▶ **Enunciado**: Reescreva em forma de lista o parágrafo do texto sobre os direitos dos brasileiros que começa com "Segundo o último levantamento do IBGE", preservando seus fatos principais.

▶ **Texto base**:
- - -

Como andam os brasileiros na fruição dos direitos que supostamente deveriam ser protegidos pelo império da lei?

MIGALHAS

Não é para procurar Justiça que vão ao Tribunal? Mas ninguém diz a verdade ao Juiz?” Isaias 59:4

A Declaração Universal de Direitos humanos preconiza “ser essencial que os direitos humanos sejam protegidos pelo império da lei, para que o ser humano não seja compelido, como último recurso, à rebelião contra a tirania e a opressão” e os seus artigos 1º, 7º, 8º asseguram à família humana a liberdade e igualdade em dignidade e direitos, o dever do espírito de fraternidade entre si, igualdade perante a lei, o direito de igual proteção da lei, o direito de receber dos tribunais nacionais competentes remédio efetivo para os atos que violem os direitos fundamentais que lhe sejam reconhecidos pela constituição ou pela lei. Qual seria a violação mais cruel ao espírito de fraternidade que segundo a declaração deveria reinar entre os homens? Seria a inversão das vocações dos agentes públicos que se locupletam dos dinheiros públicos entregando apenas dores e misérias aos seus patrões, o cidadão brasileiro, ou seria o abuso da vocação que, atribuída para a correção de tais violações, as avaliza?

Segundo o último levantamento do IBGE, 51% dos brasileiros, 104 milhões de pessoas vivem de trabalho informal e tem uma renda média mensal per capta de até R$ 413 reais. A partir deste Brasil real, como andam os brasileiros na fruição dos direitos que supostamente deveriam ser protegidos pelo império da lei? A vida e a segurança lhes são formalmente asseguradas, mas ao saírem de casa, atrás do pão de cada dia, andam no escuro até um transporte público precário e lotado e temendo somar à fileira dos 60.000 homicídios médios anuais. Os homicídios anuais do Brasil são três vezes maiores que os homicídios de toda Europa junta, que tem 743 milhões de habitantes. Nos últimos 10 anos, o Brasil quase triplicou o seu investimento em segurança pública e no mesmo período o número de homicídios quase dobrou.

- - -

▶ **Dados fornecidos**:
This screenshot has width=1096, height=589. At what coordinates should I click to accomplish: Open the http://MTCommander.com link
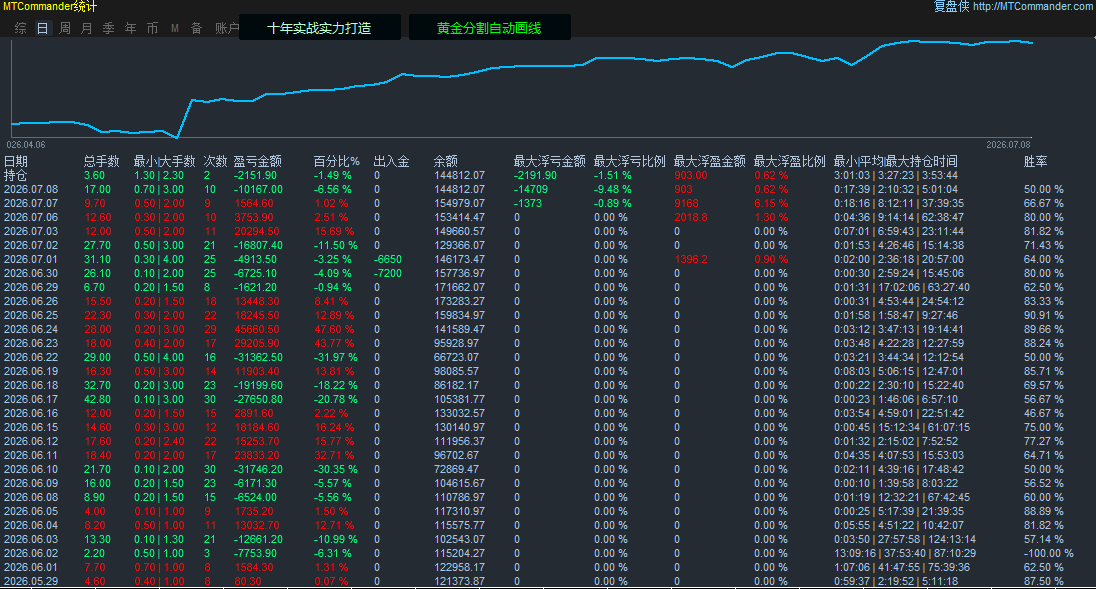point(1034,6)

- - -

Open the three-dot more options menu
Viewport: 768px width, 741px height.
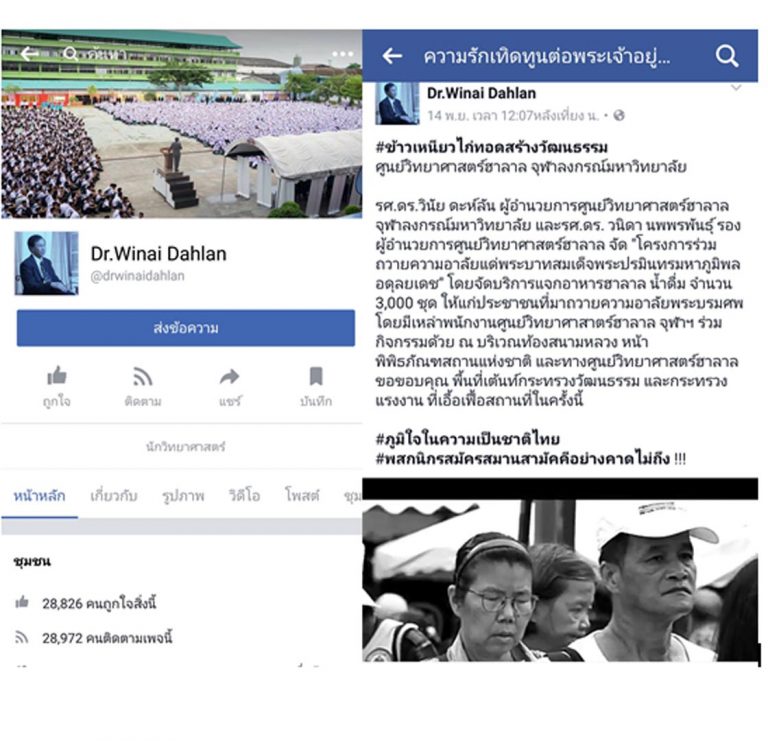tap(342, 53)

- - -

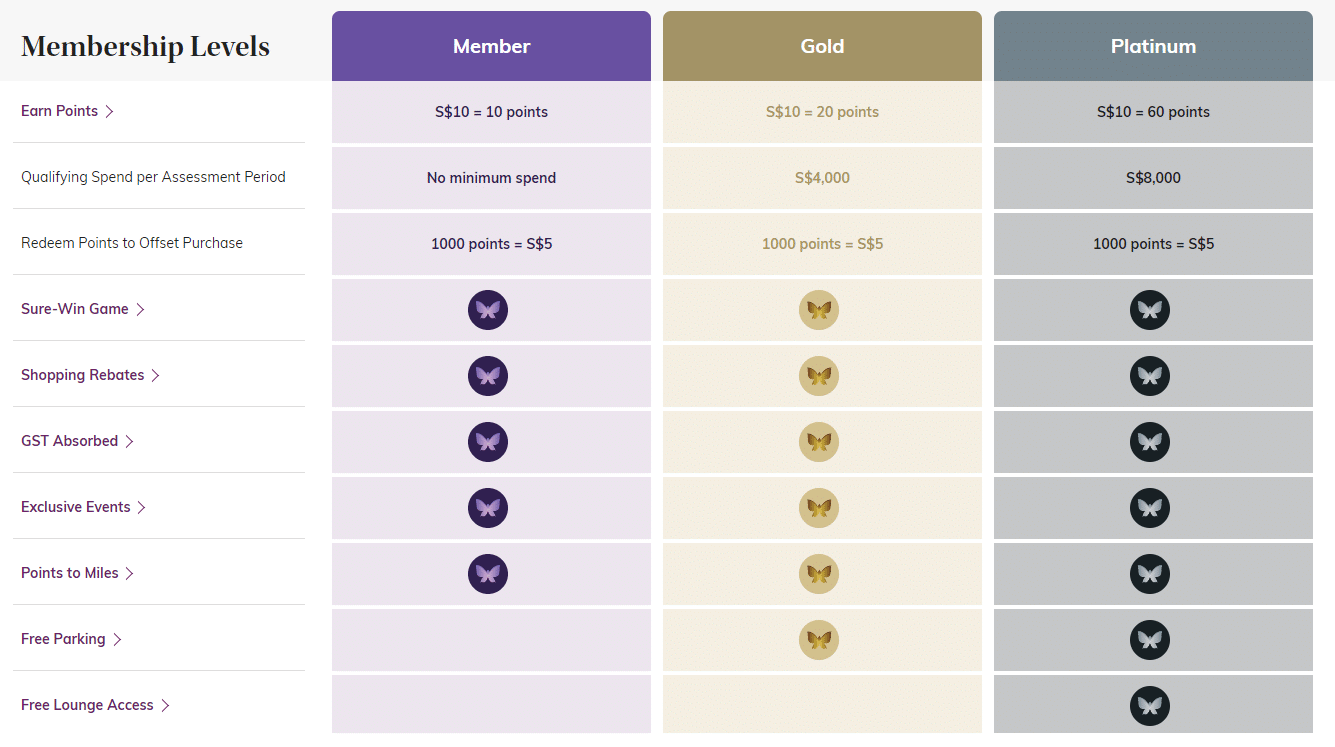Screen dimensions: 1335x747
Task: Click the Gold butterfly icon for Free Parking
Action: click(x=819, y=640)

- - -

▶ **Resposta**:
- Segundo o IBGE, 51% dos brasileiros (104 milhões de pessoas) vivem de trabalho informal, com renda média mensal por pessoa de até R$ 413.
- A vida e a segurança são formalmente garantidas. Na prática, essas pessoas saem de casa no escuro, dependem de transporte público precário e lotado e temem entrar para a média de 60.000 homicídios por ano.
- O Brasil tem três vezes mais homicídios anuais que toda a Europa junta, que tem 743 milhões de habitantes.
- Nos últimos 10 anos, o investimento em segurança pública quase triplicou, e o número de homicídios quase dobrou.